What is Ghosting? It is the act of ending a relationship after a few dates or weeks or months of seeing each other, cutting off all contact with the person and ignoring and/or avoiding any attempt by that person to contact you, as if it had never existed in your life.
Rude right? VERY. Nowadays there’s this “If I don’t punch in the face, I’m not doing anything wrong” attitude. Where has being cordial, respectful and being cognizant of other people’s feelings gone?
Ghosting has always been present, but today it is becoming more common. Traditionally it is called “avoidance”. This type of “avoidance” has changed quite a lot before the avoidance manifested itself by ending relationships by message, mail, call and even leaving or sending letters.

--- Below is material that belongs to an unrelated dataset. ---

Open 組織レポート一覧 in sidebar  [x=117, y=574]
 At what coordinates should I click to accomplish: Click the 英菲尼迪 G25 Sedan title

The difference is that, at least at the end, there were some words or a kind of closure. Another difference lies in the evolution of technology that offers the possibility of meeting new people around the corner with applications such as Tinder or Match and in some way makes those who practice ghosting feel that they will not be left alone for too long.
Why does Ghosting happen?
For many, this may seem like the easiest way out, but it turns out that this is not so simple. People have a great need to be loved, but there’s a greater fear to find themselves in a relationship, because of a whole load of shit reasons.
When you start noticing this new “relationship” is not what you thought it would be (at the beginning everything is so exciting, butterflies in the stomach, etc. [pendejos]), you start backing up a little, re-analyzing the situation and suddenly you discover that you are afraid of not giving the width, of being hurt or of being abandoned (first), so you decide to leave the relationship.
You can not tell your partner because they would ask you for explanations (which you do not really have) and you think they would judge you as bad for wanting to break up. Since you don’t want to come off as the villain because of course, you have that need to be loved (and no one loves the villain) you rather just disappear.
Absence of interest
Another reason is that the person who ceases contact has simply lost interest, or that there was never the “high” with the other person and does not really value contact with them. This may also mean there was another person who prioritized, or even not want to make clear the end of the relationship just in case at some point the opportunity would reappear. This usually happens when the contact with the other person is recent and there is no real link between them, as it happens in the dating apps.
Another thing might be the person simply took too long to answer a text or a call and now just doesn’t know how or when to.
Whatever the reason may be, I think it’s an act of cowardice. Puts some girl/boy pants on and end it with a least a text!